KORTE OEFENING 1: Kun je uit de tekst over de justitiële documentatie woordelijk het deel citeren dat opent met de woorden "1.In de justitiële" en sluit met "de justitiële documentatie."?
KORTE OEFENING 2: Wil je uit de rijen precies de regels afdrukken van de regel met "Image resolution: width=1848" tot en met de regel met "coord(1177,21)", en verder niets?

***** BRONTEKST *****

1.In de justitiële documentatie betreffende eiser staat een strafzaak vermeld met de kwalificatie ‘verkrachting’, met als pleegdatum 10 mei 1990. Als beslissing van het Openbaar Ministerie staat vermeld: ‘sepotgrond: ter verjaring opgelegd’. Onderhavige zaak betreft de registratie van deze strafzaak in de justitiële documentatie.
2.1Eiser heeft verweerder verzocht de gegevens betreffende deze strafzaak uit de justitiële documentatie te verwijderen. Subsidiair heeft hij verzocht deze gegevens te wijzigen, aan te vullen en af te schermen (te kenmerken). Eiser voert daartoe aan dat de zaak niet is geseponeerd op de grond ‘opleggen ter verjaring’, maar voortvloeide uit de omstandigheid dat na onderzoek was gebleken dat de aangifte vals was en hij daarom niet langer als verdachte werd aangemerkt. De vermelde sepotgrond is dus niet de door het Openbaar Ministerie gehanteerde sepotgrond. Bovendien is ‘opleggen ter verjaring’ geen wettelijke sepotgrond. Eiser beschikt niet meer over de destijds verstuurde sepotbeslissing. Verweerder beschikt hier eveneens niet meer over en kan ook de achterliggende stukken niet overleggen. De justitiële documentatie betreffende het sepot dient overeen te komen met de inhoud van de sepotbeslissing. Dat is in onderhavige zaak niet het geval. De hoofdkaart die is opgevraagd bij het Openbaar Ministerie betreft een voorloper van het uittreksel van de justitiële documentatie en geen informatie van het Openbaar Ministerie zelf. Het is de verantwoordelijkheid van verweerder dat de verwerking van strafrechtelijke gegevens juist en nauwkeurig geschiedt, gelet op het stigmatiserend effect dat een dergelijke registratie kan hebben.

***** OPGESLAGEN GEGEVENS *****

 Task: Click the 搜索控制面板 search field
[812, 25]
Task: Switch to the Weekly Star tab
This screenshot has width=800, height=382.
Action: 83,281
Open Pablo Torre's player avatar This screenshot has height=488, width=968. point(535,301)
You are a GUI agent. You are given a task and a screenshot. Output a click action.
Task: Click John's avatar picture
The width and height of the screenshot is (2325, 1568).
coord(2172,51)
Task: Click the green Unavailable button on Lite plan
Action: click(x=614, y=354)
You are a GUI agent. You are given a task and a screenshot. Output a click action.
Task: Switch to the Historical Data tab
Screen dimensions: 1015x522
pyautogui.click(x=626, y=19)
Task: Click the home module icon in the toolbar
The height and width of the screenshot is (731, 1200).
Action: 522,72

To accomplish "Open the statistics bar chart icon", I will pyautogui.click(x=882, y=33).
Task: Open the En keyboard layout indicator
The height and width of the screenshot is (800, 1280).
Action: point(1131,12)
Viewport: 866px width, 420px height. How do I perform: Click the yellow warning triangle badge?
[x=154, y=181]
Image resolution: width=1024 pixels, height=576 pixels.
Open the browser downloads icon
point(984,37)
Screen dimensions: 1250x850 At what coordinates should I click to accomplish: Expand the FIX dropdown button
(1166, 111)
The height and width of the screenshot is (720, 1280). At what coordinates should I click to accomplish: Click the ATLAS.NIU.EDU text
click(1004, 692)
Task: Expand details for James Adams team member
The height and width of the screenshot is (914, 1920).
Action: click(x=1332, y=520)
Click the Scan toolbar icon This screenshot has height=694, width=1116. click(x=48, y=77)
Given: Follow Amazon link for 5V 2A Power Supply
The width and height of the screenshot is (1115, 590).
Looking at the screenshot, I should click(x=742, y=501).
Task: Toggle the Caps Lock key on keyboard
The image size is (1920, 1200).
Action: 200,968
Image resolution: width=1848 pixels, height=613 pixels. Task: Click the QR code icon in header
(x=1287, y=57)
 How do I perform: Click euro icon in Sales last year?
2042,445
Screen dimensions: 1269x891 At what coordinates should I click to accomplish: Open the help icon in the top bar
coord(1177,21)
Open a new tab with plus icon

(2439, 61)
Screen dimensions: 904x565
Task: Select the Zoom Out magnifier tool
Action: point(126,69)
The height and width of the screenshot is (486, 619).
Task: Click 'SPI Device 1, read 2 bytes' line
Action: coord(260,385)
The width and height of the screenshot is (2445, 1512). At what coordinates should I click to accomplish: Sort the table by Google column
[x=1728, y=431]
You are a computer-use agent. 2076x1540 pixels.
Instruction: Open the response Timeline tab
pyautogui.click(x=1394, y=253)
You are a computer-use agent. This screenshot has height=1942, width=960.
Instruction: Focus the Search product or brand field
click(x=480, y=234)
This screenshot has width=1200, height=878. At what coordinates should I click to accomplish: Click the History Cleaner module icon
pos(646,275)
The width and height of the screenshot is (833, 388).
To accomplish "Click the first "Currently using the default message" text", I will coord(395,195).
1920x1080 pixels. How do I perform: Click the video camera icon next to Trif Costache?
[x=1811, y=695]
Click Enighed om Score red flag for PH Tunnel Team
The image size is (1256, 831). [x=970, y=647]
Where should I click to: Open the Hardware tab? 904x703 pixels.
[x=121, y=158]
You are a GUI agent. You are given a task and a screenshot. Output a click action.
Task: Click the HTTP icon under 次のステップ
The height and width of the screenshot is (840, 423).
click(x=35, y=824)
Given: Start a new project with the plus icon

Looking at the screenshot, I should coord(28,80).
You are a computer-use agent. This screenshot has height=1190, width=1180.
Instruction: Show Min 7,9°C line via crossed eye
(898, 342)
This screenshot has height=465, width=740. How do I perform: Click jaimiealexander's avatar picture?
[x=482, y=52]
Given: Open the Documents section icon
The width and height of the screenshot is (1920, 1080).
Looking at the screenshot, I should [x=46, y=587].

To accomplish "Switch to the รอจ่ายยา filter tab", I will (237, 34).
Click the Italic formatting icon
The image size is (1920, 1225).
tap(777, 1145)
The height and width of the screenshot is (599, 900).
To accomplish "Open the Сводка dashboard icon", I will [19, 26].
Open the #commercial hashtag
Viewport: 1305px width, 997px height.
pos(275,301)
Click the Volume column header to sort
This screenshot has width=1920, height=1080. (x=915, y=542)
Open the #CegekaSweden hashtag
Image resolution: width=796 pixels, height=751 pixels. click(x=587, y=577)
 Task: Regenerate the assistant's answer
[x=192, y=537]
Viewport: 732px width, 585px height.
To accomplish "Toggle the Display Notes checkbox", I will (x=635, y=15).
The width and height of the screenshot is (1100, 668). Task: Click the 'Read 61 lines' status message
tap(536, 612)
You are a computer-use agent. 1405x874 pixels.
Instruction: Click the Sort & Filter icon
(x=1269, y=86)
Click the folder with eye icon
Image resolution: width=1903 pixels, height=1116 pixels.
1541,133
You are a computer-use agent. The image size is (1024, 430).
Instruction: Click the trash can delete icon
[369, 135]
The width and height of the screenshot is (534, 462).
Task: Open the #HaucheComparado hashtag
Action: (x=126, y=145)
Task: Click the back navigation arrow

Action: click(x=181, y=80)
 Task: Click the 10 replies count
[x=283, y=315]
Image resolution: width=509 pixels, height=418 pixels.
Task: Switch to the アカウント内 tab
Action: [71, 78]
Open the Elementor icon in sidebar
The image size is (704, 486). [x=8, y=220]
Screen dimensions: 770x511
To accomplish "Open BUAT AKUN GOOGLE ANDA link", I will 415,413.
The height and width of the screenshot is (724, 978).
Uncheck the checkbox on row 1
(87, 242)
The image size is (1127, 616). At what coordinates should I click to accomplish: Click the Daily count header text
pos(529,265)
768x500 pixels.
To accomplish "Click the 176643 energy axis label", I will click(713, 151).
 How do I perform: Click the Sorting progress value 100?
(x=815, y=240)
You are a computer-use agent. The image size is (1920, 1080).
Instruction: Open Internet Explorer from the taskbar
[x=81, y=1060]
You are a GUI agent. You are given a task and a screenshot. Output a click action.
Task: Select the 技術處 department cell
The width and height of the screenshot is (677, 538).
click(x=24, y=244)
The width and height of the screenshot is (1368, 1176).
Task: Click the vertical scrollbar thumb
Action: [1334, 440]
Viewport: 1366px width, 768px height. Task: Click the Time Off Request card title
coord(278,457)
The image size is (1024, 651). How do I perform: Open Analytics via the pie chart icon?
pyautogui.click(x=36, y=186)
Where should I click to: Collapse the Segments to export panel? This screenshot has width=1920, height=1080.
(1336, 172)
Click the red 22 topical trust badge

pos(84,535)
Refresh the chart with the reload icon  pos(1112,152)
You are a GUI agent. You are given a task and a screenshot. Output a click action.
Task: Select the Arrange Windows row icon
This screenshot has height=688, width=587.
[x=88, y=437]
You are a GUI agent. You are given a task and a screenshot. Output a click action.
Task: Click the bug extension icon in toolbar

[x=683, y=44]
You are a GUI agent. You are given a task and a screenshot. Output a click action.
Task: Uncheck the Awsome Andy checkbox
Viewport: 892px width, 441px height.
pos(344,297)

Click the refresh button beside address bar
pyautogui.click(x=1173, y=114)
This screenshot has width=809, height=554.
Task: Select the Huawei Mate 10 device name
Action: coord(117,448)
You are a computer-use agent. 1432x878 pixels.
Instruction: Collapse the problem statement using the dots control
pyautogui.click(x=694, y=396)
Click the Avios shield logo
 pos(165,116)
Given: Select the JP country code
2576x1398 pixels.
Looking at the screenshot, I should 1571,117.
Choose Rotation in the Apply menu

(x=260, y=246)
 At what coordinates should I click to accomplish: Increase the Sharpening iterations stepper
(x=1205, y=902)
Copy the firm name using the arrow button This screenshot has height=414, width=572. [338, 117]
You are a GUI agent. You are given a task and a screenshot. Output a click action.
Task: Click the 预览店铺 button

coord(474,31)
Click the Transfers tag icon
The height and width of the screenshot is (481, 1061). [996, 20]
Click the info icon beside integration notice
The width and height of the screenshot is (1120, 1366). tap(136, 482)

*****

VOLLEDIG ANTWOORD 1:
1.In de justitiële documentatie betreffende eiser staat een strafzaak vermeld met de kwalificatie ‘verkrachting’, met als pleegdatum 10 mei 1990. Als beslissing van het Openbaar Ministerie staat vermeld: ‘sepotgrond: ter verjaring opgelegd’. Onderhavige zaak betreft de registratie van deze strafzaak in de justitiële documentatie.

VOLLEDIG ANTWOORD 2:
Image resolution: width=1848 pixels, height=613 pixels. Task: Click the QR code icon in header
(x=1287, y=57)
 How do I perform: Click euro icon in Sales last year?
2042,445
Screen dimensions: 1269x891 At what coordinates should I click to accomplish: Open the help icon in the top bar
coord(1177,21)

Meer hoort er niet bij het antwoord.